CVE Vulnerabilities

CVE-2024-26912

Missing Release of Memory after Effective Lifetime

Published: Apr 17, 2024 | Modified: Apr 29, 2024
CVSS 3.x
5.5
MEDIUM
Source:
NVD
CVSS:3.1/AV:L/AC:L/PR:L/UI:N/S:U/C:N/I:N/A:H
CVSS 2.x
RedHat/V2
RedHat/V3
Ubuntu

In the Linux kernel, the following vulnerability has been resolved:

drm/nouveau: fix several DMA buffer leaks

Nouveau manages GSP-RM DMA buffers with nvkm_gsp_mem objects. Several of these buffers are never dealloced. Some of them can be deallocated right after GSP-RM is initialized, but the rest need to stay until the driver unloads.

Also futher bullet-proof these objects by poisoning the buffer and clearing the nvkm_gsp_mem object when it is deallocated.
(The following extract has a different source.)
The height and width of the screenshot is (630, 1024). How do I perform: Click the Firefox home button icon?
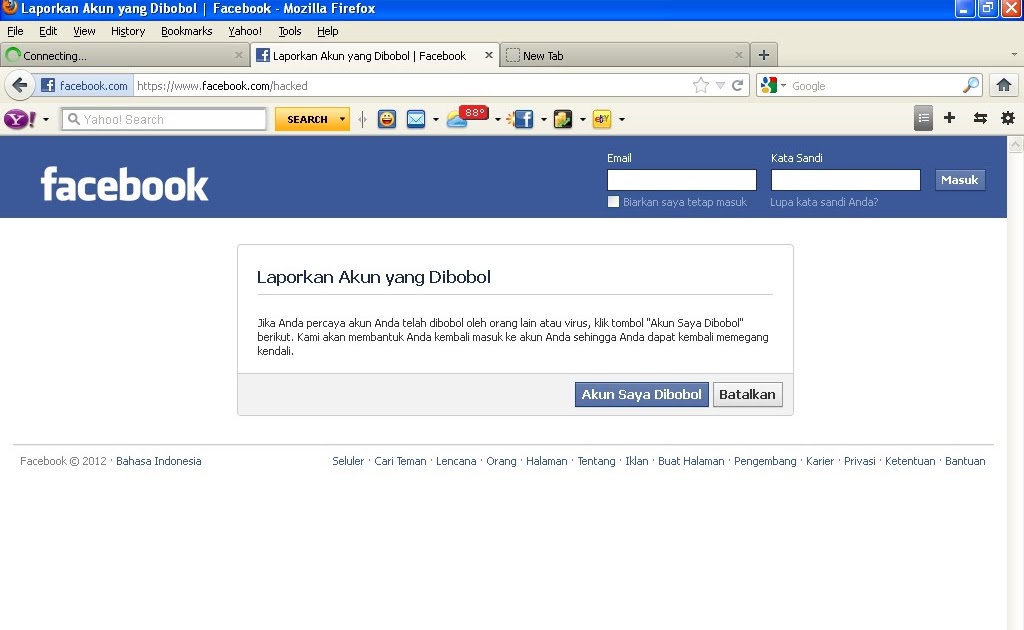pos(1003,85)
Poisoning the buffer should trigger an error (or crash) from GSP-RM if it tries to access the buffer after weve deallocated it, because we were wrong about when it is safe to deallocate.
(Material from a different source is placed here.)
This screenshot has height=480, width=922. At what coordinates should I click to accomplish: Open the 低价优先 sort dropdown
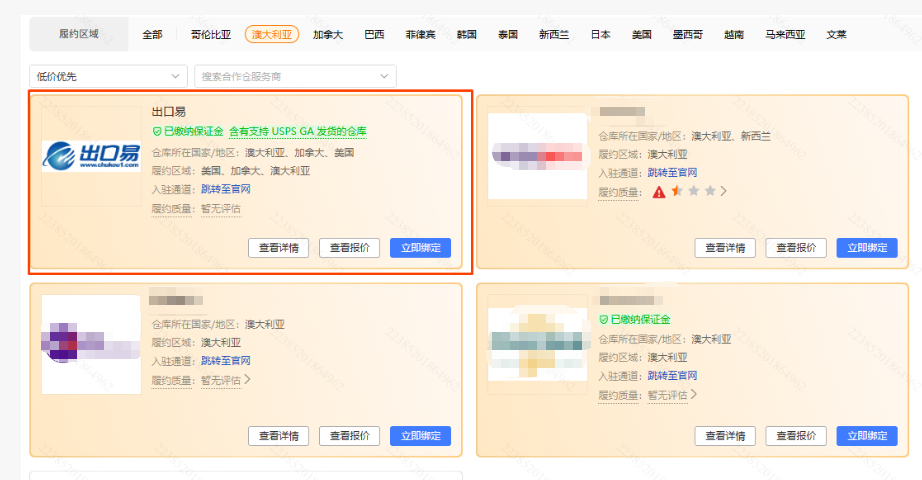[109, 76]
Finally, change the mem->size field to a size_t because thats the same type that dma_alloc_coherent expects.

Weakness

The product does not sufficiently track and release allocated memory after it has been used, which slowly consumes remaining memory.

Affected Software

Name Vendor Start Version End Version
Linux_kernel Linux 6.7.0 (excluding) 6.7.6 (excluding)

Potential Mitigations

  • Choose a language or tool that provides automatic memory management, or makes manual memory management less error-prone.
  • For example, glibc in Linux provides protection against free of invalid pointers.
  • When using Xcode to target OS X or iOS, enable automatic reference counting (ARC) [REF-391].
  • To help correctly and consistently manage memory when programming in C++, consider using a smart pointer class such as std::auto_ptr (defined by ISO/IEC ISO/IEC 14882:2003), std::shared_ptr and std::unique_ptr (specified by an upcoming revision of the C++ standard, informally referred to as C++ 1x), or equivalent solutions such as Boost.